A few do’s that can go a long way
Some of the above don’ts suggest some do’s that should be happening instead, but here are few other key other do’s that go a long way to securing remote workers.
- Empower and train your workers: If employees understand why security measures are put in place and are given ways of getting things done quickly and efficiently without workarounds, they’re a great asset for protecting the organization. When you have the right people with the right training, it’s hard for a threat actor to gain a foothold within you network.
- Make the move to the cloud: If you haven’t already, migrate your data and applications to the cloud as much as possible. The fewer applications and data that reside on the workstation, the better. While SaaS security has its own set of challenges, a centralized cloud approach is easier to manage, especially in a pandemic, and easier anytime for SMBs with limited IT resources.
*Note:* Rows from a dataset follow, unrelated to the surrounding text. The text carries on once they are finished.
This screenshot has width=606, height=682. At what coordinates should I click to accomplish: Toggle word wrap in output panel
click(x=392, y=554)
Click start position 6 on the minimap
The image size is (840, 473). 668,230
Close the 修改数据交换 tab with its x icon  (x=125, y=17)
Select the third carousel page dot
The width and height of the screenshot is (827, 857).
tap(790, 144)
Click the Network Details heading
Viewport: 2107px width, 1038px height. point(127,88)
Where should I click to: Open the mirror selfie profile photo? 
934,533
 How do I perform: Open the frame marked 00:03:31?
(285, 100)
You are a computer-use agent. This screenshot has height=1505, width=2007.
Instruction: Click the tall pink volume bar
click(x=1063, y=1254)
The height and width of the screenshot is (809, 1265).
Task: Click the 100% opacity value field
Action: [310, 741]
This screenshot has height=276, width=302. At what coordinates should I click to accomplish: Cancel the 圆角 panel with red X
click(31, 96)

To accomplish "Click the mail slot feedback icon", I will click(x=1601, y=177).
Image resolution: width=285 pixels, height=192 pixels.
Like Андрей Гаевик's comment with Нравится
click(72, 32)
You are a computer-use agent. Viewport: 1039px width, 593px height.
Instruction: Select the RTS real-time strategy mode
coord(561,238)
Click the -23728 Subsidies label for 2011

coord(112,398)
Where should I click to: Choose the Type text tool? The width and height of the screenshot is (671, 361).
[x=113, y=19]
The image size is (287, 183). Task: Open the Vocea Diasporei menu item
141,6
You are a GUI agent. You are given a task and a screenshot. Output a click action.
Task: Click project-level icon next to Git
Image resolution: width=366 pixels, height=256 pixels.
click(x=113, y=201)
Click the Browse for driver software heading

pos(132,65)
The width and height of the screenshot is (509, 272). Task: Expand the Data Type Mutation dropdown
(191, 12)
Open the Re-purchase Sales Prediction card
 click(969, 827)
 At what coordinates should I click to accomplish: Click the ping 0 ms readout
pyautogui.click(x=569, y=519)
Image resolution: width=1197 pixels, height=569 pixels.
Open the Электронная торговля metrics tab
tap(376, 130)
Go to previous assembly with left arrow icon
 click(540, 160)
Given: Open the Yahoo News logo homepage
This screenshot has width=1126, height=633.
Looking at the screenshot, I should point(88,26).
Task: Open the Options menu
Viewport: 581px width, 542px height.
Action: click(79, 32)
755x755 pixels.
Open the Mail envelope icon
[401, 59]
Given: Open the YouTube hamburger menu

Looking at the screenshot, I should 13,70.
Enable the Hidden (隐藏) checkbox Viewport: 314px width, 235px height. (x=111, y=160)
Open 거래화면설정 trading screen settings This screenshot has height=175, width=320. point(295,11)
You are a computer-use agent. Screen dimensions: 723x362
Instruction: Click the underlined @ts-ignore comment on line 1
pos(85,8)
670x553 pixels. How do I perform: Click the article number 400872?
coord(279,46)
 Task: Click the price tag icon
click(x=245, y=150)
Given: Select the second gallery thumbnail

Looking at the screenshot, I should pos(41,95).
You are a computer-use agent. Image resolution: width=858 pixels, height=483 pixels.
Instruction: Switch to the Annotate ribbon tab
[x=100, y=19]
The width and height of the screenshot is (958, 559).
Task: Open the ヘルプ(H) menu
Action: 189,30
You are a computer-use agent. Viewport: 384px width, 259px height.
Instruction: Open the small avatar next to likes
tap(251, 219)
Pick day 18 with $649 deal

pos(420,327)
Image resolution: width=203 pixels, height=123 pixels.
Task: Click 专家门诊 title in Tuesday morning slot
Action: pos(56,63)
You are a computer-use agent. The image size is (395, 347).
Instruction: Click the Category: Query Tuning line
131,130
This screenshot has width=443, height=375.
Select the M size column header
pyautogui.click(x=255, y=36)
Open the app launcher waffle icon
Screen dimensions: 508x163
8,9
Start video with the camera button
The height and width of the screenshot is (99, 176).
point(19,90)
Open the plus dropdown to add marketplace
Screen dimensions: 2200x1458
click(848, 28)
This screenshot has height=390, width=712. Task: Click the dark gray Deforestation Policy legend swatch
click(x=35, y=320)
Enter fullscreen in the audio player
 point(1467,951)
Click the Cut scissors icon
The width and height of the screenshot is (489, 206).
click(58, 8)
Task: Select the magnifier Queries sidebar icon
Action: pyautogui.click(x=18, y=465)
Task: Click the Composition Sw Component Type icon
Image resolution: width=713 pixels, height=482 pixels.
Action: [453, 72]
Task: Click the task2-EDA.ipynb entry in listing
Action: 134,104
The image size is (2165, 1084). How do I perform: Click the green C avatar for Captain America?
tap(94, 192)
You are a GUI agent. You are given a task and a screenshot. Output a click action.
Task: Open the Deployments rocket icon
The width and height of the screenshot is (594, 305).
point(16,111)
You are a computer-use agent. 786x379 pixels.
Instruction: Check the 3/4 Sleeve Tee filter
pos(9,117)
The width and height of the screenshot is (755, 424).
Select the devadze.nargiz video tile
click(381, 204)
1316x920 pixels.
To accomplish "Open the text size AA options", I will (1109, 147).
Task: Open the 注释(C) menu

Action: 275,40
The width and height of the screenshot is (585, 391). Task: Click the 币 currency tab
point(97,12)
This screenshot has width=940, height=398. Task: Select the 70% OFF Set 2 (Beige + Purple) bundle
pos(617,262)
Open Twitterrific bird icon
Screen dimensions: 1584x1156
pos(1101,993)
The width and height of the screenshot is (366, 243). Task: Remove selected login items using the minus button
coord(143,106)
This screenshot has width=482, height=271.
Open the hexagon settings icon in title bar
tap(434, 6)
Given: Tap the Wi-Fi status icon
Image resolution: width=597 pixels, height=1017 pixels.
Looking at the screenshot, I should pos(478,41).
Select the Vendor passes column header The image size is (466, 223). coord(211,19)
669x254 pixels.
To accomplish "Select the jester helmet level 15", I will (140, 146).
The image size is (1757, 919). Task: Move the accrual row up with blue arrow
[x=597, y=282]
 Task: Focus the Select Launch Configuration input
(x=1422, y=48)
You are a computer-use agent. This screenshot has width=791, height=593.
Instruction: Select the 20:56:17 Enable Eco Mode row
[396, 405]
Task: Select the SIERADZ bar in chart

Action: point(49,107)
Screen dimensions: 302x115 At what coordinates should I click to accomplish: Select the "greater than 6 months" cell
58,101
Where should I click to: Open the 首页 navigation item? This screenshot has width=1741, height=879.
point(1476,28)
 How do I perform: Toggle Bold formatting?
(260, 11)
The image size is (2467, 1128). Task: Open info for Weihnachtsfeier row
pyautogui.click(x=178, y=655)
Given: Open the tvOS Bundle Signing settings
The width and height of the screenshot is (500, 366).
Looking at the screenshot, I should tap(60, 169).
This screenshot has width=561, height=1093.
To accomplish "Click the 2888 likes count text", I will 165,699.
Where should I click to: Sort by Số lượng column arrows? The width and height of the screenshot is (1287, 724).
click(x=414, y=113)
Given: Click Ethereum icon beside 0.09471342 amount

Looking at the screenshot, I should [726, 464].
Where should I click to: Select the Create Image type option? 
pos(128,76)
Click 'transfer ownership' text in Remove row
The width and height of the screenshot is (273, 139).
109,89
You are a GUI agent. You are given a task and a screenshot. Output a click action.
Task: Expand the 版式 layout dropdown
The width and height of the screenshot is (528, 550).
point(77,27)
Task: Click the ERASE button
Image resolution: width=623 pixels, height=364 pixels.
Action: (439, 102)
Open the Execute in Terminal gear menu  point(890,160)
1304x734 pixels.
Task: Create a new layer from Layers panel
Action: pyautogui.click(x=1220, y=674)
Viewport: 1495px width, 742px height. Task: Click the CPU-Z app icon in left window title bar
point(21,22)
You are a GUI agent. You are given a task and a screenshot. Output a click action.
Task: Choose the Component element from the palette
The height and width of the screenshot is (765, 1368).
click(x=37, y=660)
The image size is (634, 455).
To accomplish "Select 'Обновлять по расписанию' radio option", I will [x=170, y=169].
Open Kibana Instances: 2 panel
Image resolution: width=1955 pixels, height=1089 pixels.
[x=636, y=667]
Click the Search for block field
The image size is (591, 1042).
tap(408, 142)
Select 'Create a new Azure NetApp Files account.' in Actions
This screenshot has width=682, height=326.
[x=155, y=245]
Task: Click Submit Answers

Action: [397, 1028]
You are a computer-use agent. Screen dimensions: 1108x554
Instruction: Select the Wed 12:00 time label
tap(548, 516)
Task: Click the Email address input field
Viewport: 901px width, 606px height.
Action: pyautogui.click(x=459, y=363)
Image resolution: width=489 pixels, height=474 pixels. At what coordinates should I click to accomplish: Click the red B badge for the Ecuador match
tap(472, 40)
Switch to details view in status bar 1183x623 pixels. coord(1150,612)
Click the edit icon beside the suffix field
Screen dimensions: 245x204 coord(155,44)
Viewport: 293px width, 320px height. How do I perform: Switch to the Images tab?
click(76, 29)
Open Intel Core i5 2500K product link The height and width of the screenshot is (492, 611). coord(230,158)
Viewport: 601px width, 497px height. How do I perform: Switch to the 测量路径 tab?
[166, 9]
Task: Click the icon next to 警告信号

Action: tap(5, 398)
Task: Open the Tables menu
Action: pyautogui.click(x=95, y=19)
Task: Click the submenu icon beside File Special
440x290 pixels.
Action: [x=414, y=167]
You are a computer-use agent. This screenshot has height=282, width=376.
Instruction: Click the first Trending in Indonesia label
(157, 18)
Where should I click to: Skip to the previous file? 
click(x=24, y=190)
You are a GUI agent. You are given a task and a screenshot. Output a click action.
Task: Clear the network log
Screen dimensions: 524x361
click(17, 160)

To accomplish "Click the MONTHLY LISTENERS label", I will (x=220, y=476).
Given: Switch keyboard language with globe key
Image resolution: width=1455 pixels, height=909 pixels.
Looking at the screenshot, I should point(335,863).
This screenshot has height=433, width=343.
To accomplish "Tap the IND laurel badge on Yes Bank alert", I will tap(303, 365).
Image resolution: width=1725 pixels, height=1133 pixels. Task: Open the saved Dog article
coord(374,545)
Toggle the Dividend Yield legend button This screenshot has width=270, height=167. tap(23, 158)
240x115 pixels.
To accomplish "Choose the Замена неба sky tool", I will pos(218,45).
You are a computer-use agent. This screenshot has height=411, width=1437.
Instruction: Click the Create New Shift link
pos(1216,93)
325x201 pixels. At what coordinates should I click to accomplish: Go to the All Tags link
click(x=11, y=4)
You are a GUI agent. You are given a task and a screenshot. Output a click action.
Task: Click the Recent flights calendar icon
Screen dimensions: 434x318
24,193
- Take a zero-trust approach: The cloud can be an effective security enabler for taking a Zero Trust Network Access (ZTNA) stance. It’s a mindset that’s becoming increasingly preferred because it assumes anything in a network can be a threat and separates remote workers from the network. User access is determined by third-party cloud provider to manage verifications and access to applications. If users don’t have the credentials, then they can’t access data and applications they’re not supposed, even they are legitimately employees of the company.
- Get second a opinion: When it comes to evaluating your security posture, it never hurts get an outside to take a look at what you’re doing and making sure it’s aligned with your goals. And if you’re new to securing remote workers, a Managed Security Services Provider can fill in the gaps, whether it’s just a risk assessment with recommendations or helping with ongoing management of your network security.
The security landscape dynamic even when you don’t have many employees working from home. Having clear policies and procedures in place is an important foundation for securing remote workers, but partnering with a managed services provider that can help you leverage the cloud, implement best practices and policies, and spot common pitfalls improve your overall security posture no matter how many remote workers you have.